Peripheral Bypass Success: Case Study on Flow Measurement in Action
In any bypass surgery, whether operating on the heart or leg, success depends entirely on sufficient restoration or augmentation of flow.
Visual and manual assessments indicate the graft will be successful, but are those tools sufficient? Should we entrust a patient's life to them alone?
This was exactly the situation in a femoropopliteal (fem-pop) bypass case where the surgeon followed the standard steps, and even intraoperative angiography showed a good distal anastomosis with unrestricted runoff.
The graft looked perfect. The pulses sounded fine. The patient was stable.
But something was missing and, without flow measurement, it might have gone unnoticed.
A Closer Look at the Case
A reversed saphenous vein graft was constructed from the deep femoral artery to the above-knee popliteal artery in the right leg. Before reestablishing flow, angiography revealed no issues. Everything appeared technically successful.
But when the surgical team used Transonic’s 4 mm flowprobe to measure flow through the graft, they discovered something unexpected: both the mean flow value and the flow waveform indicated no flow in the graft, even though the blood pulses were excellent in the proximal graft.
It was a moment where another tool may have given false reassurance. But TTFM revealed the truth: there was a critical problem affecting graft function.
The Discovery: A Twisted Graft
Upon re-exposing the distal anastomosis, the team found the issue: a twist in the vein graft that was obstructing flow.
The graft was divided, untwisted and then re-anastomosed end-to-end.
A second flow measurement showed immediate improvement of 132 mL/min. The pulses at the distal anastomoses were excellent and the foot was well perfused.
The post-operative course was uneventful. The patient remained asymptomatic and the graft was still patent two years later.

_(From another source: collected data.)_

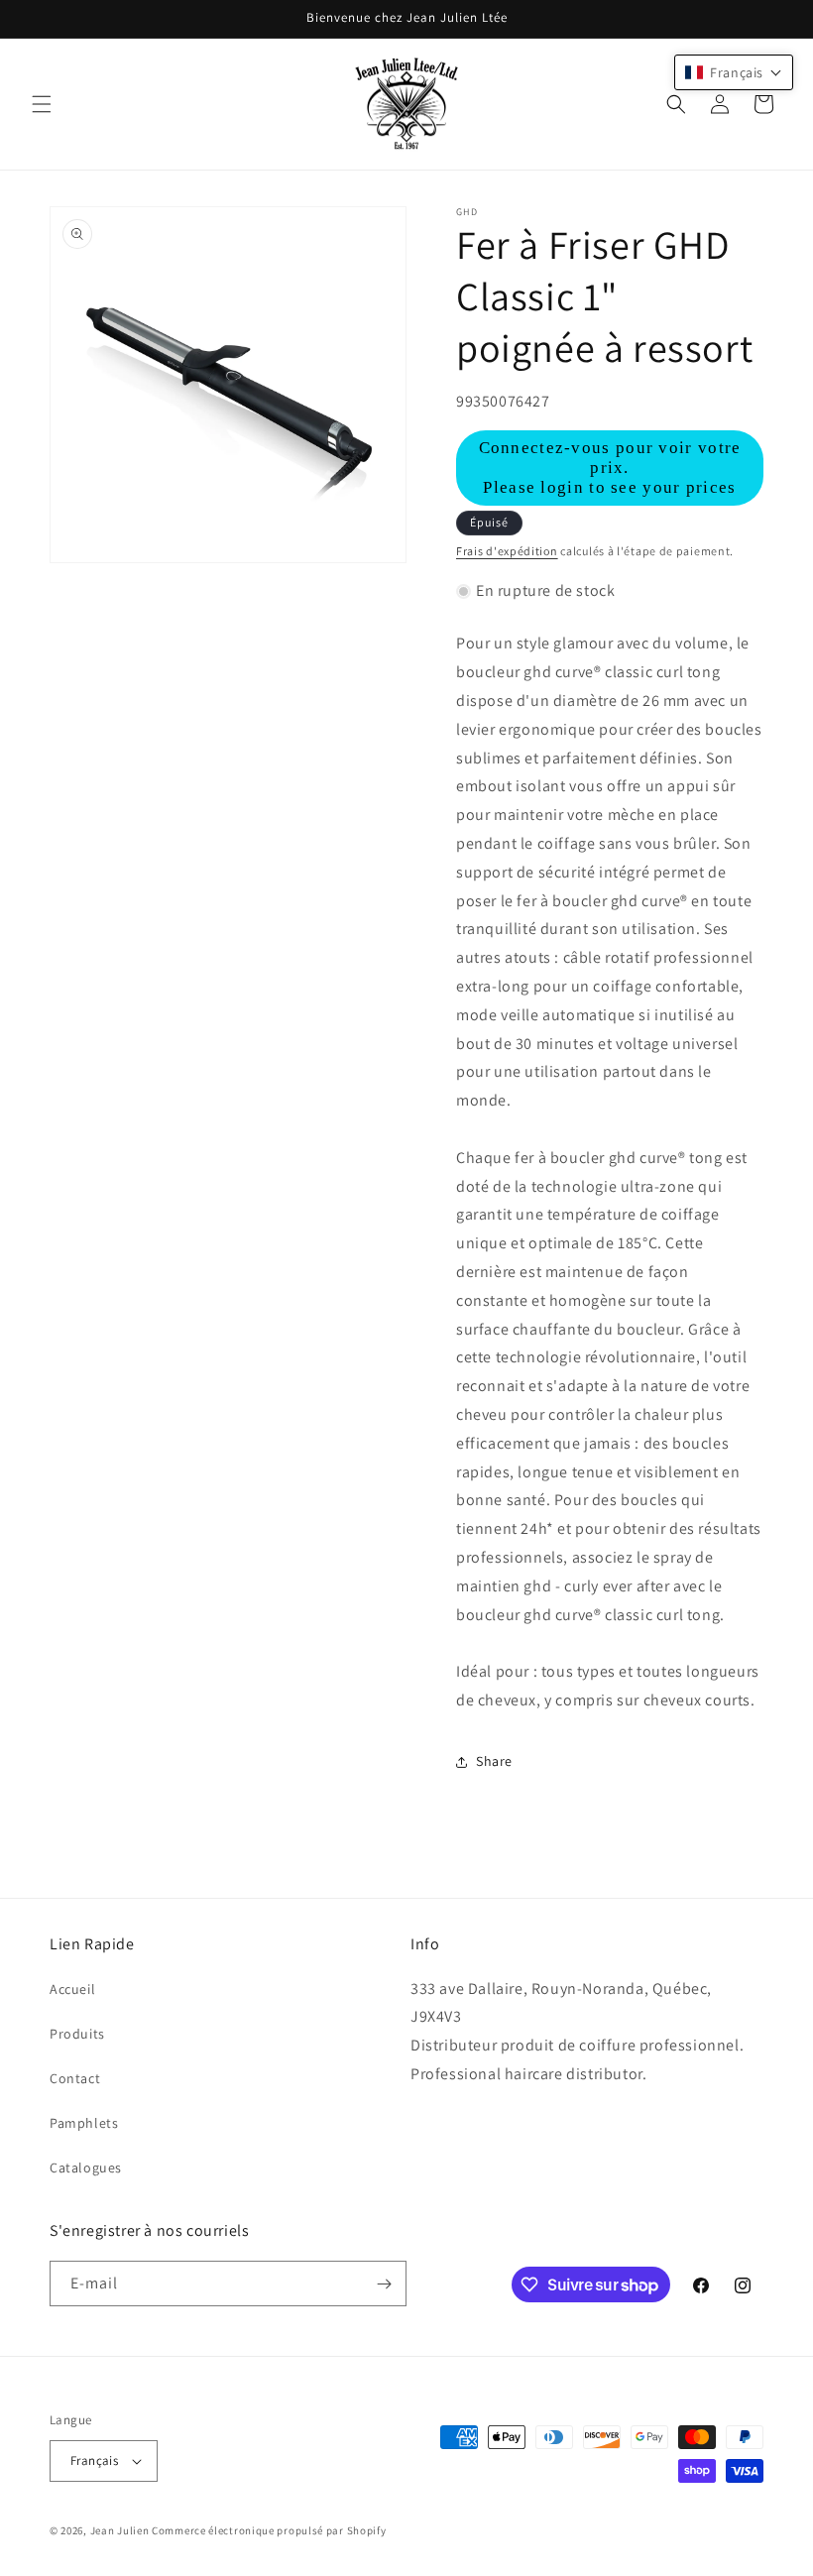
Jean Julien (120, 2530)
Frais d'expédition (507, 550)
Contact (75, 2078)
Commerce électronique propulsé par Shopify (269, 2530)
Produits (77, 2034)
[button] (41, 104)
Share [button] (494, 1761)
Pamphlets (84, 2123)
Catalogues (86, 2167)
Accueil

Why Flow Measurement Matters in Lower Limb Bypass
This case reflects a broader truth about infrainguinal bypass procedures like fem-pop, fem-fem, and fem-tib:
- Even visually perfect grafts can have hidden issues
- Visual inspection and Doppler alone can miss them
- Transit-time flow measurement provides objective, beat-to-beat confirmation that blood is actually moving through the graft at sufficient volume
Had the flow not been measured in this case, the graft might have failed. The patient may have returned days or weeks later, facing a very different outcome.
Instead, a quick, non-invasive flow check changed everything. That’s the power of TTFM.